Simulated Author's Rebuttal

1 responses · 0 unresolved

We thank the referee for their constructive comments on our manuscript. We address the major comment point-by-point below and will revise the paper accordingly where appropriate.

read point-by-point responses
  1. Referee: [Abstract, §2] Abstract and §2: The central claim that the derived upper limits constrain dormant-state radio emission rests on the sources having been observed in true quiescence. The manuscript infers this solely from Swift X-ray and Las Cumbres optical upper limits without providing a direct comparison to the sources’ previously established quiescent X-ray luminosities or simultaneous deeper X-ray monitoring. Residual accretion below these limits would place the observations outside the dormant regime, rendering the 3.3/5.6 μJy limits inapplicable to the headline claim.

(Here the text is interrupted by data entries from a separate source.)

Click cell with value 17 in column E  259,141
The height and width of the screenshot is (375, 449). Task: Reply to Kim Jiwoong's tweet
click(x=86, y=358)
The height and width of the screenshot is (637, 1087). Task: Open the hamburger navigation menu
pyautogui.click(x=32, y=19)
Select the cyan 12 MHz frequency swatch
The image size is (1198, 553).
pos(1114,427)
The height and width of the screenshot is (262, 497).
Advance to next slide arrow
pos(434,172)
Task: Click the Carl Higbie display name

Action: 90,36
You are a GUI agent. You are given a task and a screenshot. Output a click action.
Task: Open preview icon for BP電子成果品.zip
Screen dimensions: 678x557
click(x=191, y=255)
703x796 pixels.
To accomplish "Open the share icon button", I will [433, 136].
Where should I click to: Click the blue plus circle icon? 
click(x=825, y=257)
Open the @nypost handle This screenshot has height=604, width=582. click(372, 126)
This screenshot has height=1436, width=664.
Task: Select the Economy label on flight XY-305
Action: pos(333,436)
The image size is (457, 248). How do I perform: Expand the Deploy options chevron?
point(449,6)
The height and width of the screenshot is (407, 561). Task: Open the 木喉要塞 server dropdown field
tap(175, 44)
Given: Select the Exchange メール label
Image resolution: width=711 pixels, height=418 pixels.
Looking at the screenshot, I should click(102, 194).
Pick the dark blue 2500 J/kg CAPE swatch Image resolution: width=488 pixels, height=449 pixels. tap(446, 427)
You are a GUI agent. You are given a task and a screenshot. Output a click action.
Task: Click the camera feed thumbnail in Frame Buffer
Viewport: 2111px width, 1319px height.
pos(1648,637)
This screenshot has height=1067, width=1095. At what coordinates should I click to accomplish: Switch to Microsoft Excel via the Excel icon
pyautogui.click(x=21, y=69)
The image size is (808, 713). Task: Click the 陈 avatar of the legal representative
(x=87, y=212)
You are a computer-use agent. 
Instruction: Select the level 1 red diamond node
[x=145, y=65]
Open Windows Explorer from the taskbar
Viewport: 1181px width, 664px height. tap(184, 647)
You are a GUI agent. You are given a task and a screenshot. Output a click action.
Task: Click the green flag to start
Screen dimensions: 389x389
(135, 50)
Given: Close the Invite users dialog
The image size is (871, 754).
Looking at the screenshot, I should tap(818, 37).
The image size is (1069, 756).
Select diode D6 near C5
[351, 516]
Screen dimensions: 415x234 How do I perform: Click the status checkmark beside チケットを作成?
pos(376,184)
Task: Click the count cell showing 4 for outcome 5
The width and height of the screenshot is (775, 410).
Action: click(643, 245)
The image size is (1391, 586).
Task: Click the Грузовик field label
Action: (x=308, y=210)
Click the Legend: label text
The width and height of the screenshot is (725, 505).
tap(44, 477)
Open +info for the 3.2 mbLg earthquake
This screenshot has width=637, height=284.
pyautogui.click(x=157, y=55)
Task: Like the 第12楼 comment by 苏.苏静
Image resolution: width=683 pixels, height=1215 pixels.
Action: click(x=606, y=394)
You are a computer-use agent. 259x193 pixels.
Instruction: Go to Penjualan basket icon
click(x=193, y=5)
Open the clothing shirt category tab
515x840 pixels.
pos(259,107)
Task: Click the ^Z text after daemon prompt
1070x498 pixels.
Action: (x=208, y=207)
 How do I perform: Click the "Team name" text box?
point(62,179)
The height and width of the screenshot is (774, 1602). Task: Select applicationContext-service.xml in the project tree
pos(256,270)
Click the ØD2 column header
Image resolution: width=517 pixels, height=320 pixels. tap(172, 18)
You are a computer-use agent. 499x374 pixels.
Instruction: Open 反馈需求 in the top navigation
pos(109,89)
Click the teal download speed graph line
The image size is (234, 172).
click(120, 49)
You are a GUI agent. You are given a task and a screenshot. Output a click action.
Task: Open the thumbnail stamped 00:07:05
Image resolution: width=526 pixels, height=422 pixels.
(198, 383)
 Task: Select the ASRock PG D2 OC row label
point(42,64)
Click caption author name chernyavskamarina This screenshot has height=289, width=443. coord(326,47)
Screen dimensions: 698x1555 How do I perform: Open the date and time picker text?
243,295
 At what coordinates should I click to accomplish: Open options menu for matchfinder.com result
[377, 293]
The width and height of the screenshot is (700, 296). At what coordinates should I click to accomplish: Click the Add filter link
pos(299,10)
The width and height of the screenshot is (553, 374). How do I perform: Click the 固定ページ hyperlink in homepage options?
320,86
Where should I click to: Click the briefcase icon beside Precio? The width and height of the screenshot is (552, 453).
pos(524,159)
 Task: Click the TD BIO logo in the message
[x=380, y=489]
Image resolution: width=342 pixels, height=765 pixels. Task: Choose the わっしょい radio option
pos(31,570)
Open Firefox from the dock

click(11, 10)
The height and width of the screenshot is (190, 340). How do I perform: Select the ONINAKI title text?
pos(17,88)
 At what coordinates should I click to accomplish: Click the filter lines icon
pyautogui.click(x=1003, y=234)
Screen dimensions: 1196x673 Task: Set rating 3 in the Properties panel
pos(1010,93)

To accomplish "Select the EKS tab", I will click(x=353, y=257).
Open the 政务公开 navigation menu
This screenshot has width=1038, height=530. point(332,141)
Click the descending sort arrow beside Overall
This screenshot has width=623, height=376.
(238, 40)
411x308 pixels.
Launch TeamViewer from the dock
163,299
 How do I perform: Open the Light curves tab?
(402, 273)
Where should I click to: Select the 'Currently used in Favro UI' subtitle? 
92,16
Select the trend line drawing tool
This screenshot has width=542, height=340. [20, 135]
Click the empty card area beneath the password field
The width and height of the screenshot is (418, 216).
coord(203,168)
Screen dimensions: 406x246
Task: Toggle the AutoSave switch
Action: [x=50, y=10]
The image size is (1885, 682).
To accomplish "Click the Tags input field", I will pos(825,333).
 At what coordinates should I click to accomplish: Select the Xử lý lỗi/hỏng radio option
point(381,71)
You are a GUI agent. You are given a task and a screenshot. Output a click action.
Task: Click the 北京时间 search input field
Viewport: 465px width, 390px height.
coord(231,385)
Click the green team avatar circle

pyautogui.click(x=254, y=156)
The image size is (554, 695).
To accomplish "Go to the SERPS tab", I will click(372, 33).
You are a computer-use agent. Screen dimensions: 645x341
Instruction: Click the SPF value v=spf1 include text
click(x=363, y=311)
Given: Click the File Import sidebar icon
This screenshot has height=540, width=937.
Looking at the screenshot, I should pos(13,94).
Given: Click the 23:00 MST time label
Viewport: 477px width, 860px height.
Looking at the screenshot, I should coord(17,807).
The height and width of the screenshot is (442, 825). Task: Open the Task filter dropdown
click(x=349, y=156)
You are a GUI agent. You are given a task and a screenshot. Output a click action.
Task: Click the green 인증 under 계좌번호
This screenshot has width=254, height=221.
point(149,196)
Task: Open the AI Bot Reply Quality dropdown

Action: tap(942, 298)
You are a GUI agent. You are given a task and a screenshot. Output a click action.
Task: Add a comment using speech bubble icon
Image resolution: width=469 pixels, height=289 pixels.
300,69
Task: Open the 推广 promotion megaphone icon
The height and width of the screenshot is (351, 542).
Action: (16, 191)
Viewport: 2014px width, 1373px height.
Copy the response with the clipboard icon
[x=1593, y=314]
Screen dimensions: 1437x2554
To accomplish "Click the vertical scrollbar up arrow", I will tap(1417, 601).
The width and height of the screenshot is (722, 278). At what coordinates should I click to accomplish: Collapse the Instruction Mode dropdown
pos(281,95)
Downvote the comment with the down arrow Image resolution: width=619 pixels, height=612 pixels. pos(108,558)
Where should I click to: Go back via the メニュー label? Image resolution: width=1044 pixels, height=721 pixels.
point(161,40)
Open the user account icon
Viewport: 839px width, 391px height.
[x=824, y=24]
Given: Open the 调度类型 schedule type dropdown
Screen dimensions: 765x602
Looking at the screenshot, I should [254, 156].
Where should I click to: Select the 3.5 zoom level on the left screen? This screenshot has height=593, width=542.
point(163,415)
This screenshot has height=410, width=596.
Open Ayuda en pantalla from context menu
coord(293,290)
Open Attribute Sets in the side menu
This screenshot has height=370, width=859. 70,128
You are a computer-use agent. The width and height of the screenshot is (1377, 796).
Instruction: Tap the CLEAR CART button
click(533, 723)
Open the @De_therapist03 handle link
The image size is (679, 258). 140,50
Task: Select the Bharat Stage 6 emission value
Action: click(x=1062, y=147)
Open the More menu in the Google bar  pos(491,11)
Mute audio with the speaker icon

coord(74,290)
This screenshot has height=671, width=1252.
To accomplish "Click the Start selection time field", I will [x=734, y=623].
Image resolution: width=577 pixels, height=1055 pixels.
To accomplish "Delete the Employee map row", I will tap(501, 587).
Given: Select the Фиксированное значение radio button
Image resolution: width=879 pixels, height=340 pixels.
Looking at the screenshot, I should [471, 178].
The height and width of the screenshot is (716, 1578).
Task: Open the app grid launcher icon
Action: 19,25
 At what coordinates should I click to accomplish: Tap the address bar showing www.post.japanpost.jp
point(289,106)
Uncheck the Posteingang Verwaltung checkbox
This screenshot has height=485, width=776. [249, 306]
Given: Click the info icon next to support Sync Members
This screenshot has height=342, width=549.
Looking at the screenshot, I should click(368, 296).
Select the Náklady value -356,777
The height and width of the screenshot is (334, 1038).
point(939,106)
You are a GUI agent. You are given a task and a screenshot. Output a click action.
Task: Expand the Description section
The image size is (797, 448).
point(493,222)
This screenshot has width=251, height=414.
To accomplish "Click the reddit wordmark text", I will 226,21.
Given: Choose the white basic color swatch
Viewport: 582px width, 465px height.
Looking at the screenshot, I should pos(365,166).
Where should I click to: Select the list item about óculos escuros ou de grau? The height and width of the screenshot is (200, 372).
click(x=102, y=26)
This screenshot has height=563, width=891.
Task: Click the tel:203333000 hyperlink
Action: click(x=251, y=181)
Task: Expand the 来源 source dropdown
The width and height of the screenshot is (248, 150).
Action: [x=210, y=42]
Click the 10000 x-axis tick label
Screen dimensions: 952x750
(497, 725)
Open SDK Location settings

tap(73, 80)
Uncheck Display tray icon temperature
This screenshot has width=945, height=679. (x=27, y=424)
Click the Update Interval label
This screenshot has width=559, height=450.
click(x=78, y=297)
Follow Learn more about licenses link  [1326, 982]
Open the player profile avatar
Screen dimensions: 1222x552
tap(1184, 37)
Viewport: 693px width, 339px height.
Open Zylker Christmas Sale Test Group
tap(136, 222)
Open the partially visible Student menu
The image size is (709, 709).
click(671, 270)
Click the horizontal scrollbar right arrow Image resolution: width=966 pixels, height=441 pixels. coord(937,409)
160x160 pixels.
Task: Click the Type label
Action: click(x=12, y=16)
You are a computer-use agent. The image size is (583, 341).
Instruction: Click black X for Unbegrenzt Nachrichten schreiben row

    Authors: We agree that strengthening the quiescence argument with explicit comparisons improves the manuscript. In the revised version we will expand §2 to include direct comparisons between our Swift X-ray upper limits and the previously published quiescent X-ray luminosities for both sources (drawn from the literature). We will also add a brief discussion of the implications of non-simultaneous monitoring and the low probability of undetected residual accretion at the observed flux levels. These additions will make the dormant-state interpretation more robust while preserving the original claim that the observations were most likely in quiescence. revision: yes

Circularity Check

0 steps flagged

No circularity: upper limits follow directly from non-detection under stated assumptions

full rationale

The paper reports FAST L-band observations of two AMSPs, states that no significant periodic signals were found at the known spin periods or elsewhere, and derives pulsed-flux upper limits (3.3 μJy and 5.6 μJy) by applying a standard sensitivity calculation under an assumed 10% duty cycle. Quiescence is asserted on the basis of separate Swift X-ray and Las Cumbres optical upper limits; this is an external assumption about the accretion state rather than a self-referential step inside the radio analysis. No equations, parameter fits, or self-citations are invoked that reduce the reported limits to the inputs by construction. The result is therefore a direct observational bound and self-contained against external benchmarks.

Axiom & Free-Parameter Ledger

1 free parameters · 1 axioms · 0 invented entities

The central result rests on the assumption that the targets were in quiescence and on a standard 10% duty cycle for converting non-detection to flux limits. No new entities postulated.

free parameters (1)
  • pulse duty cycle = 10%
    Assumed value of 10% used to convert search sensitivity into pulsed flux density upper limits.
axioms (1)
  • domain assumption Sources were in quiescence during the radio observations
    Inferred from X-ray and optical upper limits; stated in abstract.